WhatsApp rolled out end-to-end encryption back in 2016 but this does not apply to the chat backups that users uploaded to Apple iCloud or Google Drive. However, that will change very soon though as the subsidiary of Facebook has officially unveiled the end-to-end encrypted (E2EE) backups feature.
The feature apparently has been in the works for the past few years and was spotted in a beta build two months ago. When enabled, WhatsApp would encrypt the backups with a randomly generated 64-digit encryption key in which users can then choose to manually save it or create a password that would be associated with the key.
For those who choose the password method, the actual encryption key will be stored in the Backup Key Vault which utilises specialised hardware called Hardware Security Module that is located within Facebook data centres all over the world. This is so that users will still be able to utilise the Backup Key Vault service even though there is an outage in a particular data centre.

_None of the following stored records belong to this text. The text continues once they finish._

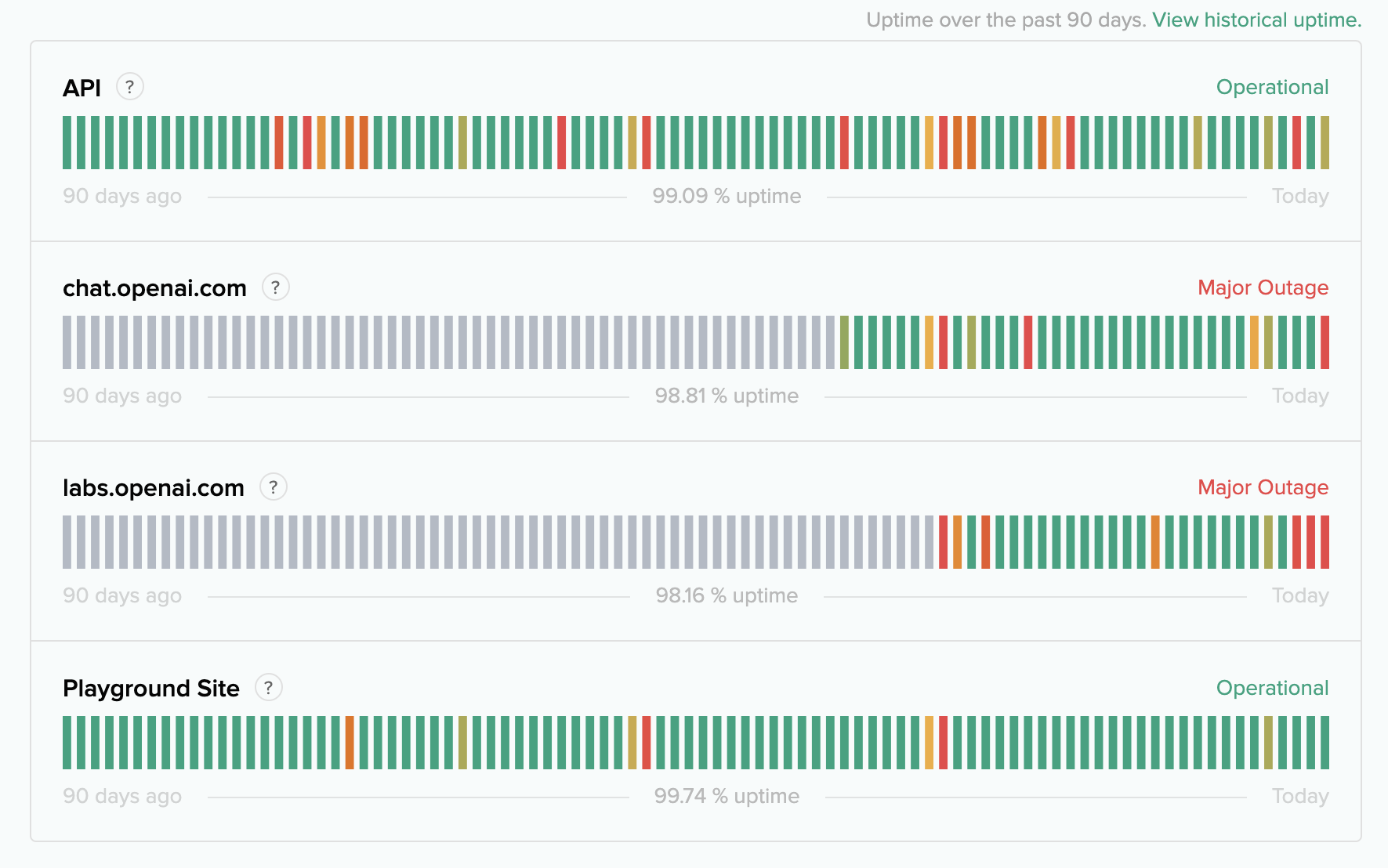Select the first orange bar in Playground Site chart
Screen dimensions: 1388x868
(350, 743)
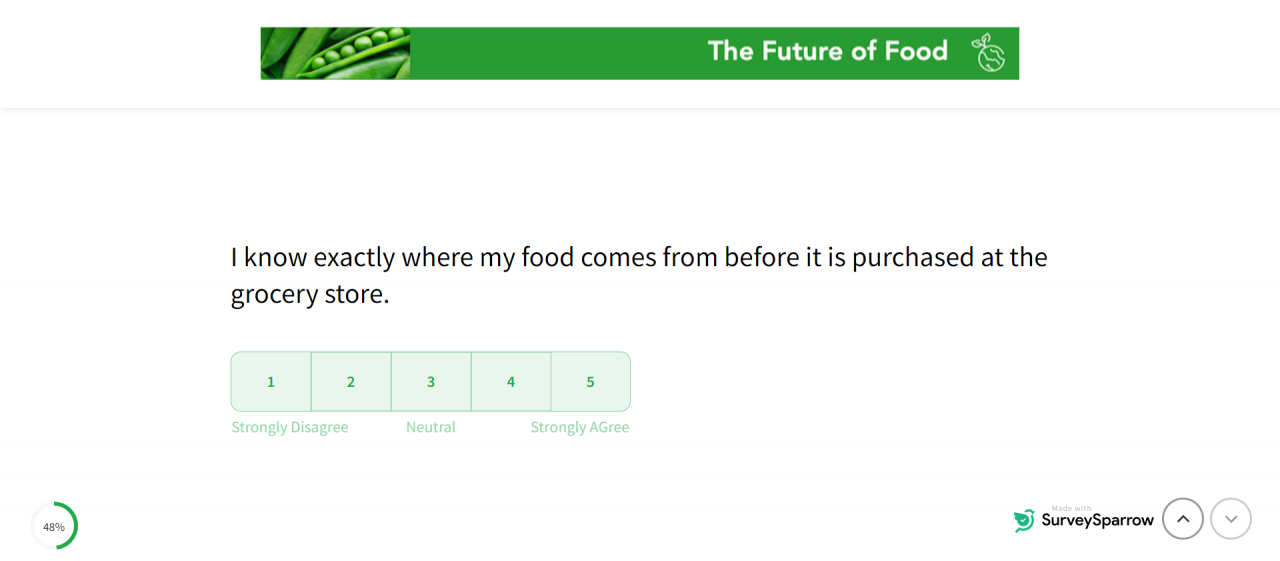Advance to next question with down arrow

tap(1231, 519)
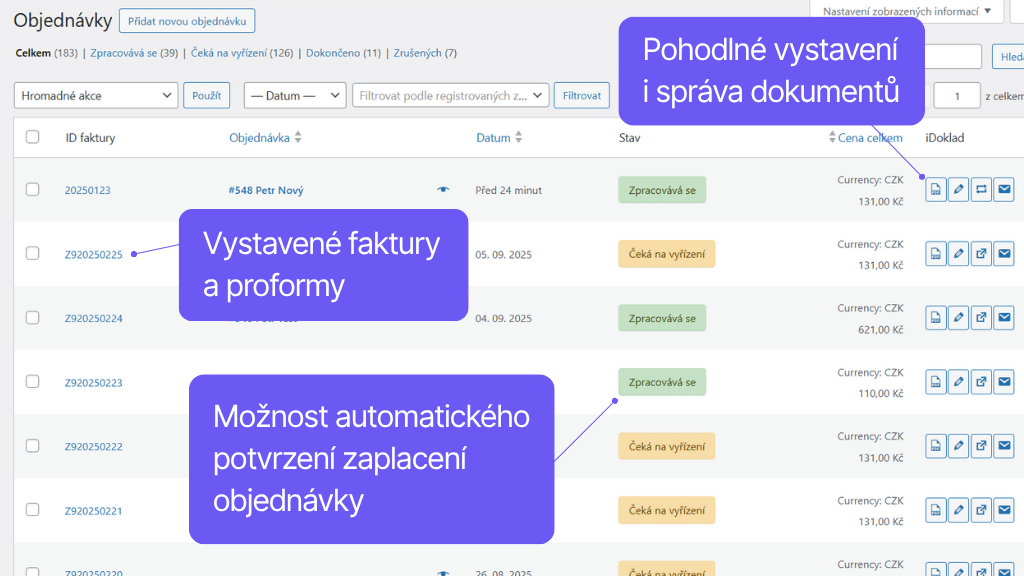
Task: Expand the Datum filter dropdown
Action: pyautogui.click(x=295, y=95)
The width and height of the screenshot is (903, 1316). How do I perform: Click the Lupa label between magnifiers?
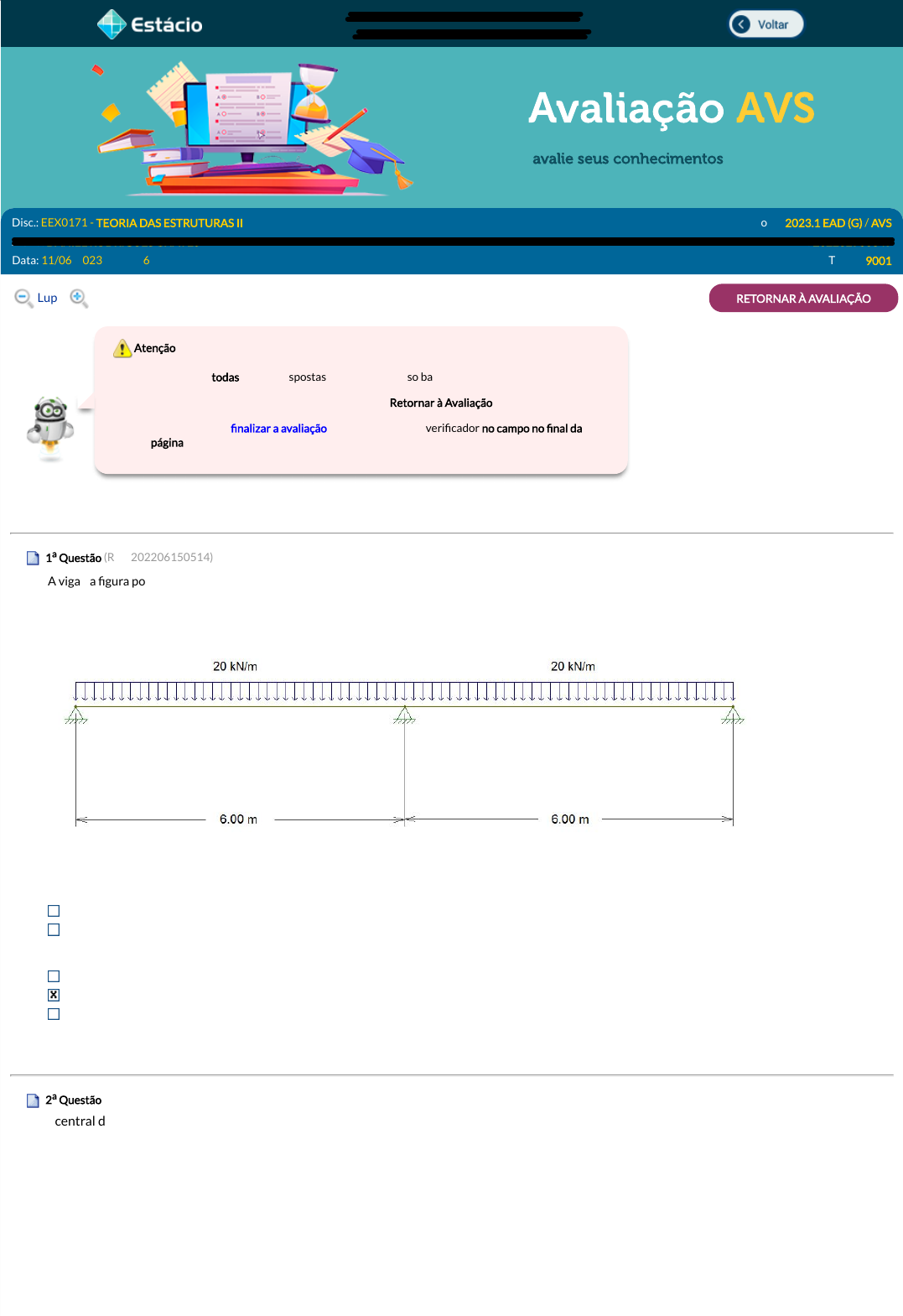pos(47,298)
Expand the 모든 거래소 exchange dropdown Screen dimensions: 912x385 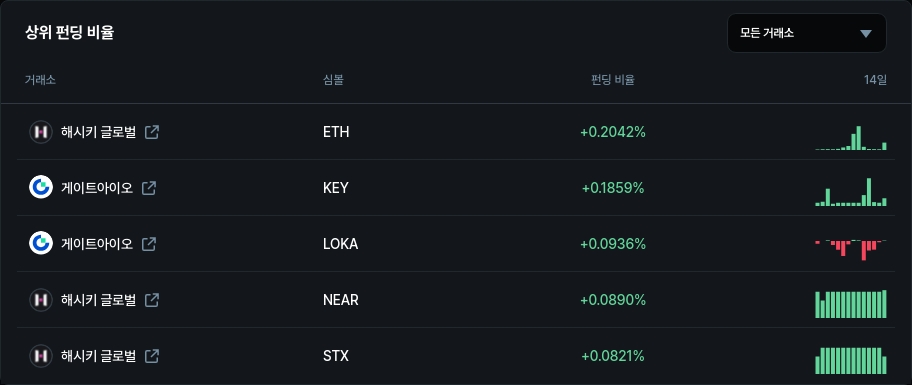click(x=807, y=33)
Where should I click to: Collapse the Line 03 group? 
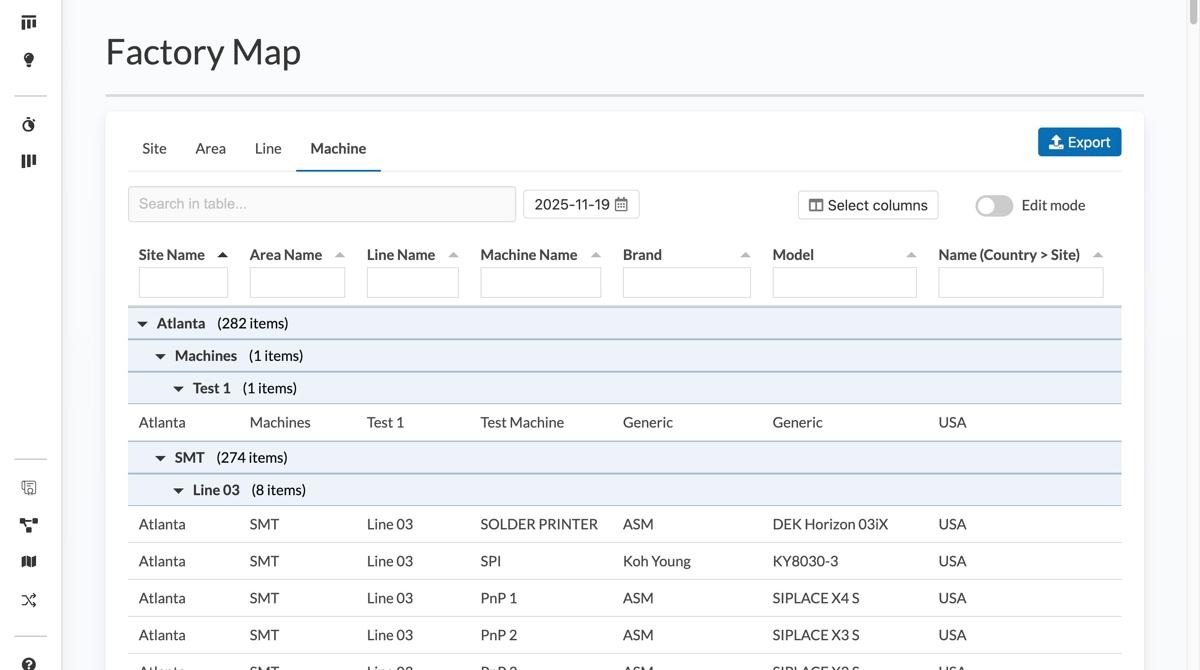click(x=178, y=491)
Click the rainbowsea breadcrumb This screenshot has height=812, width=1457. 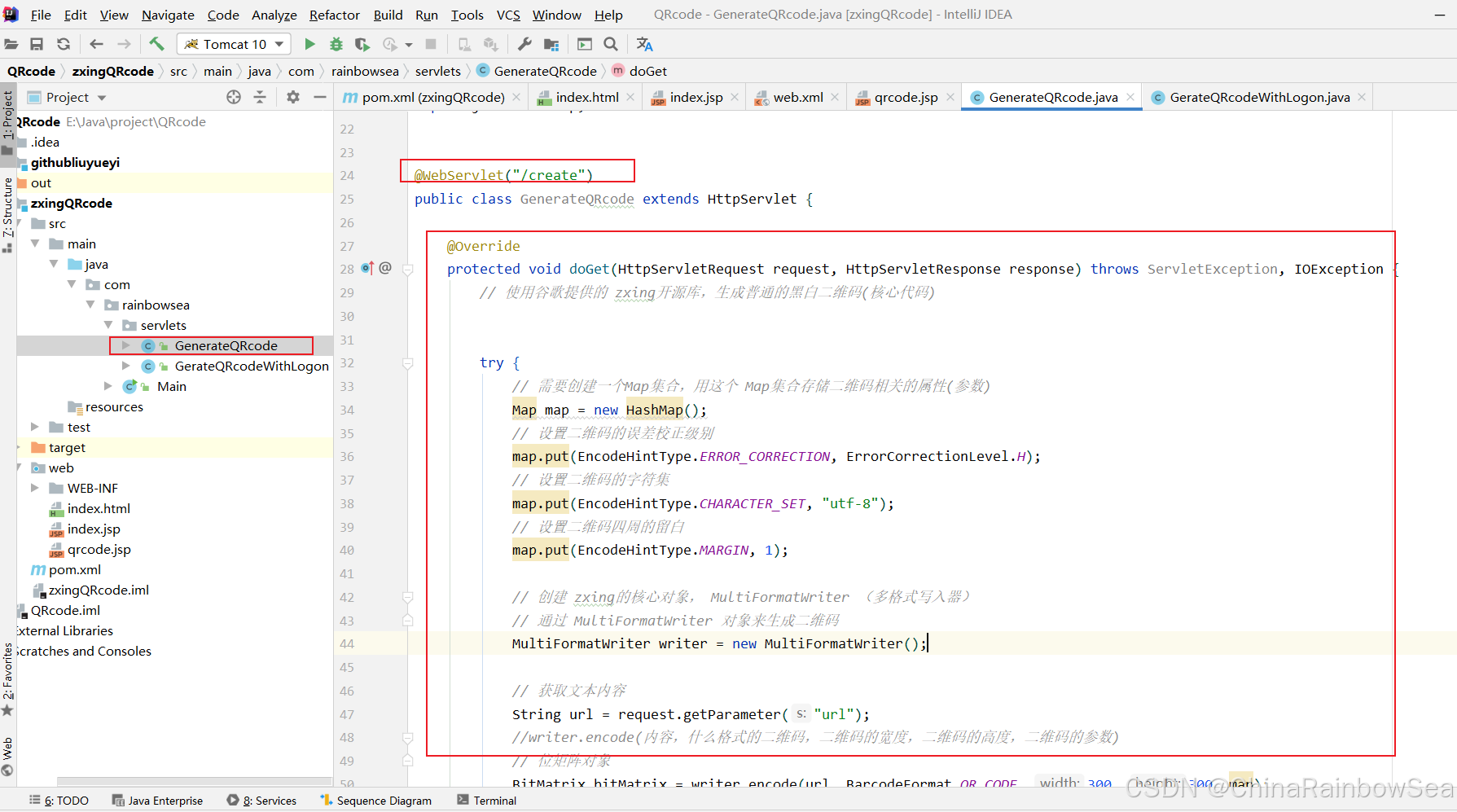[365, 71]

When a user enters his or her password to access the backups, the service which has also been designed to protect the key against the brute-force method would then attempt to verify it. If successful, the encryption key would be securely transmitted to the WhatsApp client on the user’s device that will use it to decrypt the backups.
Despite the official announcement, the exact rollout date for this feature was not revealed by WhatsApp. Nevertheless, the messaging app noted that iOS and Android users can expect to see the option being made available to them within the next few weeks.
(Source: Facebook Engineering.)